--- Saved data ---
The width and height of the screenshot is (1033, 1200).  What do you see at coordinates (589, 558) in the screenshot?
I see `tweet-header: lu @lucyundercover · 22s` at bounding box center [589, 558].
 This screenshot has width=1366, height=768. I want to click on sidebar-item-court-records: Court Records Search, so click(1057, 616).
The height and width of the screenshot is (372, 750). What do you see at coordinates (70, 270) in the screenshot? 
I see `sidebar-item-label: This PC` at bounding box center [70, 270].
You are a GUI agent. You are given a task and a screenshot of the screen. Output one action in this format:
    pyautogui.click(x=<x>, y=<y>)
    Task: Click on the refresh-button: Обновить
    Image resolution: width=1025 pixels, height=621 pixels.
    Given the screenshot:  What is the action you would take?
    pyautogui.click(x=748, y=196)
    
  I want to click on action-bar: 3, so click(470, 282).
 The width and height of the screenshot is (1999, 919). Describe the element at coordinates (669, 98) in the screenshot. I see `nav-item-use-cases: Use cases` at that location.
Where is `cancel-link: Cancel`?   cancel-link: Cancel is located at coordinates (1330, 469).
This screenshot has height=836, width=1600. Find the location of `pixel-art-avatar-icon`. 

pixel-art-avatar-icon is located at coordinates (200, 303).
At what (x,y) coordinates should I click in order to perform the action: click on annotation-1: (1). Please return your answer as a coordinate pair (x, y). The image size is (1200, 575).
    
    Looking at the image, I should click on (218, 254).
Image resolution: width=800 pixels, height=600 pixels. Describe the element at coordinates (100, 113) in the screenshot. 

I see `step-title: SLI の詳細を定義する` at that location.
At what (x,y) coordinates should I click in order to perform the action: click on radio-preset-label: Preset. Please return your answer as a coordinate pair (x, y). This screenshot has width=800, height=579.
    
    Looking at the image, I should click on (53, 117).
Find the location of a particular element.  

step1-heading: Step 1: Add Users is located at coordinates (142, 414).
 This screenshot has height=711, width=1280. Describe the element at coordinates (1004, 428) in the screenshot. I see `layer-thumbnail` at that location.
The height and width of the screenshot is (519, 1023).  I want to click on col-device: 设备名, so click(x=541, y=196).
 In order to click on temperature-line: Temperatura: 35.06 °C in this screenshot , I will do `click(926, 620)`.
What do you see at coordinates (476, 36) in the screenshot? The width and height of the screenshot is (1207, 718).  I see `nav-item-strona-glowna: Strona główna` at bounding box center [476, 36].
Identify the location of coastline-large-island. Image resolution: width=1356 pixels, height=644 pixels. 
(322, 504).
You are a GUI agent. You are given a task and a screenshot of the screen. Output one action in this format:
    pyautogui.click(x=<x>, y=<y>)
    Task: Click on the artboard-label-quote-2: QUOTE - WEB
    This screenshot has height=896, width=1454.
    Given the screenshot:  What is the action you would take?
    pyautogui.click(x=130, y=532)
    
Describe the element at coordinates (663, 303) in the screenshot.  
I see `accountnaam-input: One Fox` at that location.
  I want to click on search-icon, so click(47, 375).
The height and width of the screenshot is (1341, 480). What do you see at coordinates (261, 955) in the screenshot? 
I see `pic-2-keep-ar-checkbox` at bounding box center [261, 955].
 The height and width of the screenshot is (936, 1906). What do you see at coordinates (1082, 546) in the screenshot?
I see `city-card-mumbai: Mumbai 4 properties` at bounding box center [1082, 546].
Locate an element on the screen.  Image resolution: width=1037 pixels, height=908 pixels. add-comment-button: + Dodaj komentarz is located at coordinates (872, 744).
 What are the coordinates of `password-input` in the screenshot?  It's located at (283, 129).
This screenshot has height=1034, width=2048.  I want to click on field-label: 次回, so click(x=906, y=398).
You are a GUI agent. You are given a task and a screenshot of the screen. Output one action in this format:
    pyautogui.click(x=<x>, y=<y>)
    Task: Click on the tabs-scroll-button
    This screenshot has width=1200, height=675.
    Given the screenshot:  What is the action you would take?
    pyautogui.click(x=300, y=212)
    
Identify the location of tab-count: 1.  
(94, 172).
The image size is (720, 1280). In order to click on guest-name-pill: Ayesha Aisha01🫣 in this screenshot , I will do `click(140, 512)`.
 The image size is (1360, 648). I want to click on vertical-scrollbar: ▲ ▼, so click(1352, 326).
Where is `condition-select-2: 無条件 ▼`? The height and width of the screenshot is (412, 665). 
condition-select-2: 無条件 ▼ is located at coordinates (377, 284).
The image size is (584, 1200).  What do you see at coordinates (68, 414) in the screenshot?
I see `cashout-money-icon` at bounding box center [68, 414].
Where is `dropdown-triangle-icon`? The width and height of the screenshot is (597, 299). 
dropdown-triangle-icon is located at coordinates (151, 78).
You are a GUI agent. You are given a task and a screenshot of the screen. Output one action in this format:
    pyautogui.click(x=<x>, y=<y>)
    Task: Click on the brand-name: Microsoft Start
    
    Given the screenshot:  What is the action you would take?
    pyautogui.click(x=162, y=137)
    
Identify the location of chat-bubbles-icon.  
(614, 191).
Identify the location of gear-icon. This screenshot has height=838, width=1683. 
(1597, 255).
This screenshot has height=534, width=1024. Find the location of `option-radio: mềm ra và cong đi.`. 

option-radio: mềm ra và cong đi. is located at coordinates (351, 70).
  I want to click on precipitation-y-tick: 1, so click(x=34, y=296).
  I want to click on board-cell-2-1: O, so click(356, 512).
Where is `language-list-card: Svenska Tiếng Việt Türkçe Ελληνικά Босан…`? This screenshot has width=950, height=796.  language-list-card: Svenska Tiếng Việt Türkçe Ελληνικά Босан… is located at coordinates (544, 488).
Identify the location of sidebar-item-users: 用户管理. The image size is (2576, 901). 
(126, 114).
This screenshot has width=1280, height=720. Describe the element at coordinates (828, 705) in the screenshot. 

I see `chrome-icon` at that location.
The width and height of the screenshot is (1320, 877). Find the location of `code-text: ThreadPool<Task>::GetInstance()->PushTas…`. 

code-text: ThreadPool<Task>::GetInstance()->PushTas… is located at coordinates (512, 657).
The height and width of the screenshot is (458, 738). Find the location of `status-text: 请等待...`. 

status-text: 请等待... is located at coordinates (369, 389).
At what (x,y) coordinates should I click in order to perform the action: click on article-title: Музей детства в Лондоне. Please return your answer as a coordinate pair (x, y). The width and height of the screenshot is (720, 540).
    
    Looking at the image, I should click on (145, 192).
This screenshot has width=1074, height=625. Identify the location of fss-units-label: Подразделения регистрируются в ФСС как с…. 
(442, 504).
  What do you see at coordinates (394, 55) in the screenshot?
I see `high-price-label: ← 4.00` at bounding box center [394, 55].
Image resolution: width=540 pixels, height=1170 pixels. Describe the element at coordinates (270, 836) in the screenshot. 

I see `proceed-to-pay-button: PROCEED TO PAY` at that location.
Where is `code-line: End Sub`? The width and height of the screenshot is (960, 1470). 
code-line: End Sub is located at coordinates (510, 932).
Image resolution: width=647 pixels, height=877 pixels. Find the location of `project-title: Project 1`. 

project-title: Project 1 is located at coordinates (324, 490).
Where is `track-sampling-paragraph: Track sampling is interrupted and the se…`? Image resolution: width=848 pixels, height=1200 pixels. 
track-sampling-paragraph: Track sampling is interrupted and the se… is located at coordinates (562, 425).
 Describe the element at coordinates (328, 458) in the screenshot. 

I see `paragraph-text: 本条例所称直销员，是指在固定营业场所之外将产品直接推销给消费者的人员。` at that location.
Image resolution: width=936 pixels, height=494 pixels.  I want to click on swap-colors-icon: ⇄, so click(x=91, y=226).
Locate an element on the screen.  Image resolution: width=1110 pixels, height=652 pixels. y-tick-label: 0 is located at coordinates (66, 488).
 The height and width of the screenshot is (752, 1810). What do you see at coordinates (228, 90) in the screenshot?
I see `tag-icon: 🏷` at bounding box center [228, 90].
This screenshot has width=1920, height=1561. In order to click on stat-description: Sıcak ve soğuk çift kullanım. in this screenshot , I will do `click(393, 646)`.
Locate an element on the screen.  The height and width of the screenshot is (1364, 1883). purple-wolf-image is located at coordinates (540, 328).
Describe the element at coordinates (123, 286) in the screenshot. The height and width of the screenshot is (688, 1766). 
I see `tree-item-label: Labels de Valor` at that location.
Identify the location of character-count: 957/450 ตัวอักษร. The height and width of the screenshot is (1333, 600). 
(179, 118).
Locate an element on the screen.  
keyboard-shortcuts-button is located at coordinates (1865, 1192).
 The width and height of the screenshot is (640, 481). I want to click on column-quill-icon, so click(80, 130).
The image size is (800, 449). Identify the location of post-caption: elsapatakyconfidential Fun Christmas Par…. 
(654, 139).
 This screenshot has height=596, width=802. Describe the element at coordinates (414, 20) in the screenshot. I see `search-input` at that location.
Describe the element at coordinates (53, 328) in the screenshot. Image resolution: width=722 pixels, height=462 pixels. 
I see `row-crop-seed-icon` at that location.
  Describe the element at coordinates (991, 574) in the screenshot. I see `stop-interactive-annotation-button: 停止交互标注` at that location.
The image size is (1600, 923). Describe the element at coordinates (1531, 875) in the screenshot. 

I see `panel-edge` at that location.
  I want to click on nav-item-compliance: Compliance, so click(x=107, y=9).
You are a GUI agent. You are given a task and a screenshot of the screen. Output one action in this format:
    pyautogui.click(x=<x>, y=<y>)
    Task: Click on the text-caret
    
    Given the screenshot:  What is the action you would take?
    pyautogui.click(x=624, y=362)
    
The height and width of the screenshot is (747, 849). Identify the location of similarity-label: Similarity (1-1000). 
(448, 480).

--- Job ---
Copy out everything from the line containing "pixels, height=1200 pixels." down to the line containing "(179, 118).", with both of those lines included.

--- Exercise answer ---
Where is `track-sampling-paragraph: Track sampling is interrupted and the se…`? Image resolution: width=848 pixels, height=1200 pixels. 
track-sampling-paragraph: Track sampling is interrupted and the se… is located at coordinates (562, 425).
 Describe the element at coordinates (328, 458) in the screenshot. 

I see `paragraph-text: 本条例所称直销员，是指在固定营业场所之外将产品直接推销给消费者的人员。` at that location.
Image resolution: width=936 pixels, height=494 pixels.  I want to click on swap-colors-icon: ⇄, so click(x=91, y=226).
Locate an element on the screen.  Image resolution: width=1110 pixels, height=652 pixels. y-tick-label: 0 is located at coordinates (66, 488).
 The height and width of the screenshot is (752, 1810). What do you see at coordinates (228, 90) in the screenshot?
I see `tag-icon: 🏷` at bounding box center [228, 90].
This screenshot has width=1920, height=1561. In order to click on stat-description: Sıcak ve soğuk çift kullanım. in this screenshot , I will do `click(393, 646)`.
Locate an element on the screen.  The height and width of the screenshot is (1364, 1883). purple-wolf-image is located at coordinates (540, 328).
Describe the element at coordinates (123, 286) in the screenshot. The height and width of the screenshot is (688, 1766). 
I see `tree-item-label: Labels de Valor` at that location.
Identify the location of character-count: 957/450 ตัวอักษร. The height and width of the screenshot is (1333, 600). 
(179, 118).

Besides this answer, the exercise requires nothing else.